I think so. Roberto here convinced me.
This was the oldest Kellogg's card my dad found for me, and it was by far the best. Up until a few months ago, I never knew that Roberto Clemente appeared in the first few Kellogg's sets. Seeing as how he's my all-time favorite player and all, I knew I had to have one.
I tried my luck on Ebay a few times, but got woefully outbid on every attempt. But, like my failed attempts to find Johnny Bench and Vida Blue, my dad managed to succeed where I never could.
You have no idea how proud I am to say that I own a real Roberto Clemente Kellogg's card.
And, as hard as it might be to believe, this wasn't even the best Christmas gift my dad got for me.
The last card he handed me was wrapped separately from all the others. Since the Clemente was the number one card from the list I'd made, I didn't have a clue what this last present could be.
As they say, there was only one way to find out.
Only then did I find out that I'd been Merkled.

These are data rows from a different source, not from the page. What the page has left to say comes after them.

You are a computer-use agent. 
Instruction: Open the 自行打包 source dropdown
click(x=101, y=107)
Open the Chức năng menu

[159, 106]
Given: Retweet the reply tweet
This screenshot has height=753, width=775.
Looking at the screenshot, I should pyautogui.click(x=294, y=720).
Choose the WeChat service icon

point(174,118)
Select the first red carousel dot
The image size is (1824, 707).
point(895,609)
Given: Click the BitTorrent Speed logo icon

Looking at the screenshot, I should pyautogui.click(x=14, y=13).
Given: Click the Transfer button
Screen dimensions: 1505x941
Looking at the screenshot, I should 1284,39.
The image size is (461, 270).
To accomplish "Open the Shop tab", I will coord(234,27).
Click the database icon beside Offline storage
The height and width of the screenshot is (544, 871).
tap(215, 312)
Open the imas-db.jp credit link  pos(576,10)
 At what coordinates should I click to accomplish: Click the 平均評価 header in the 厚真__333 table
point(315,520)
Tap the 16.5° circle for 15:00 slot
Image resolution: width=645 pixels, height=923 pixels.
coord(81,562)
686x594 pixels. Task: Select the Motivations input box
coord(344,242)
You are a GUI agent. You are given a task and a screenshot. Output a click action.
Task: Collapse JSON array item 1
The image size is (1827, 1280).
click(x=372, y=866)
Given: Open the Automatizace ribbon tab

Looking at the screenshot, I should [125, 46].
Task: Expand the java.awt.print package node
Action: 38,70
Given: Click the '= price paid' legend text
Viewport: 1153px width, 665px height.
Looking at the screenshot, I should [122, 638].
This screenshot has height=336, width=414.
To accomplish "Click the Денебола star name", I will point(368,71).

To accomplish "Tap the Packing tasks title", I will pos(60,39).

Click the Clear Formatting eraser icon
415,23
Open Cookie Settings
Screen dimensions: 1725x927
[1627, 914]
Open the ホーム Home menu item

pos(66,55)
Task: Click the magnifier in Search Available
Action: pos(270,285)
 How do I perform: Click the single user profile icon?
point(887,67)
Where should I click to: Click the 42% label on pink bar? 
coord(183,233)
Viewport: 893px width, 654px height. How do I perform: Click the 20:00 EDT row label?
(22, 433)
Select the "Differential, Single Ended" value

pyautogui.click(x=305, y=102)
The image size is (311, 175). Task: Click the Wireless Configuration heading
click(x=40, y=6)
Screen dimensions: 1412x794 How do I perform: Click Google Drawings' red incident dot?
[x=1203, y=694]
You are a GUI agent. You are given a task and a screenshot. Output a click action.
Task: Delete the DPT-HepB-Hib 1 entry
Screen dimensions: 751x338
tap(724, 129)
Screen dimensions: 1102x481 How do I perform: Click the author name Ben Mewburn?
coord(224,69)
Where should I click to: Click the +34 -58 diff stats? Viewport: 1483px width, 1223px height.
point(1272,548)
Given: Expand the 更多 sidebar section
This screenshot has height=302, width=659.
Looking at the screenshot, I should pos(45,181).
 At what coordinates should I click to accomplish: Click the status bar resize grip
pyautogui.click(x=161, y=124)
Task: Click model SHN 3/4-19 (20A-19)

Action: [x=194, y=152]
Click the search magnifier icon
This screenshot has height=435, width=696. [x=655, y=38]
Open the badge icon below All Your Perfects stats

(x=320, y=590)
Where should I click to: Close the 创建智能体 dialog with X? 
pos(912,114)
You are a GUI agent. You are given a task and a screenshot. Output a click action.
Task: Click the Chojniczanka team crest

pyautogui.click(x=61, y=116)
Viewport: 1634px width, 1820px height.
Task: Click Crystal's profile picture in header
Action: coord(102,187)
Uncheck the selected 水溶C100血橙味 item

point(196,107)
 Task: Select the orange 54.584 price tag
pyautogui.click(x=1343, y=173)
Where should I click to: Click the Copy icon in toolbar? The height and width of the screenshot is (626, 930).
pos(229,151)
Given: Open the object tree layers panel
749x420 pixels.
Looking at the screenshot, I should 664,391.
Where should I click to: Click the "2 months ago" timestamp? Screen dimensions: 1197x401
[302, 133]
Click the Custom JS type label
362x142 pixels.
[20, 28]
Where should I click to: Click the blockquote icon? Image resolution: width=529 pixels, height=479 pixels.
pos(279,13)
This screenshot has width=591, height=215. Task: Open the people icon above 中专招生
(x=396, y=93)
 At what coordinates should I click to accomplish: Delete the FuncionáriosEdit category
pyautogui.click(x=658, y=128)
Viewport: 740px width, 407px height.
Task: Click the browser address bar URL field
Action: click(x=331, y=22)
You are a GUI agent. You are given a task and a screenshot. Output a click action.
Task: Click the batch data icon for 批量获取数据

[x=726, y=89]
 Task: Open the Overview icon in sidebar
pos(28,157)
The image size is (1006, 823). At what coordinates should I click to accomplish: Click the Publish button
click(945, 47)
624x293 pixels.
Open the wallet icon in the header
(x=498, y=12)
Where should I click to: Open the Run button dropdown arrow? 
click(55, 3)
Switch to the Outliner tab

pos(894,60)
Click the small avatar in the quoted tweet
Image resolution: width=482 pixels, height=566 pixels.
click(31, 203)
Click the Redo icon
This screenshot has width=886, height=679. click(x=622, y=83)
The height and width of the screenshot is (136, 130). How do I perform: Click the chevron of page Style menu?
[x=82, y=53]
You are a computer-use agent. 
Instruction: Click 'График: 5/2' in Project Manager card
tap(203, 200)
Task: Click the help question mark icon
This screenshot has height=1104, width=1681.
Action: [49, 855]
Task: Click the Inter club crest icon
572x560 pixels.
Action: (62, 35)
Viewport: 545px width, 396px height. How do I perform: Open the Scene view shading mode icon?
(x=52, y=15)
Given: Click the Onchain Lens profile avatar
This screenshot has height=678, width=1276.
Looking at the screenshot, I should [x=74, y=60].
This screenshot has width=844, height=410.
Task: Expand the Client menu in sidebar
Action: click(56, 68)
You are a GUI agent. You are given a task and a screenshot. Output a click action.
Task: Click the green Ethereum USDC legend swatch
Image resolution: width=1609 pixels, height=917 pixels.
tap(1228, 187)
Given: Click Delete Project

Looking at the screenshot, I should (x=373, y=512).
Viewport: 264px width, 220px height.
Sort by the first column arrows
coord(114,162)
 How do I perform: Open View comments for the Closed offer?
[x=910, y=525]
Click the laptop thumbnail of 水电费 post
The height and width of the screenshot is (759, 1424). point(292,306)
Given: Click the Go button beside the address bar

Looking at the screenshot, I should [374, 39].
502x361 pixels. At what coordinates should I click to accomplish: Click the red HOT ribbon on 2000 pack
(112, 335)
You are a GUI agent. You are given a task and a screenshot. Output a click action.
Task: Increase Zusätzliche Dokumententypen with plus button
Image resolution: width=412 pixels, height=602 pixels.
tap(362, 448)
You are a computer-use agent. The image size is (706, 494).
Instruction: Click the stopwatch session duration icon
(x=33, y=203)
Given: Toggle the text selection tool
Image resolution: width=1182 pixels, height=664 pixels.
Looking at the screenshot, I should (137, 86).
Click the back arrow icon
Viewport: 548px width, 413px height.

To me, there are few more fascinating figures in baseball history than Fred Merkle. Most fans only know him for failing to touch second base after a vital Cubs-Giants contest in 1908, an infamous boner (hee-hee) that supposedly cost the Giants the pennant that year.
In reality, however, very little of the blame can actually be placed on Merkle. Sadly, that didn't stop the play from haunting him for the rest of his 16-year career. And the rest of his life, for that matter. The blunder was even referenced in the very first sentence of his obituary.
While I've pretty much frothed at the mouth for anything featuring Fred Merkle, I never thought the prospect of owning an actual tobacco card of his would have a chance of ever becoming true.
But, yet again, my dad made another cardboard dream become a reality. The copy my dad bought for me was actually graded, but it didn't take long for me to crack it out of that ugly case.
A card as beautiful as this needs needs to breathe, live, see the world, be held by human hands. I'll get the most out of this amazing Christmas present that way.
I'm not eight years old any more. Christmas isn't about gifts, gifts, and more gifts for me these days. But it sure is nice to know that my dad cares about my collection this much, and would go to such great lengths to improve it.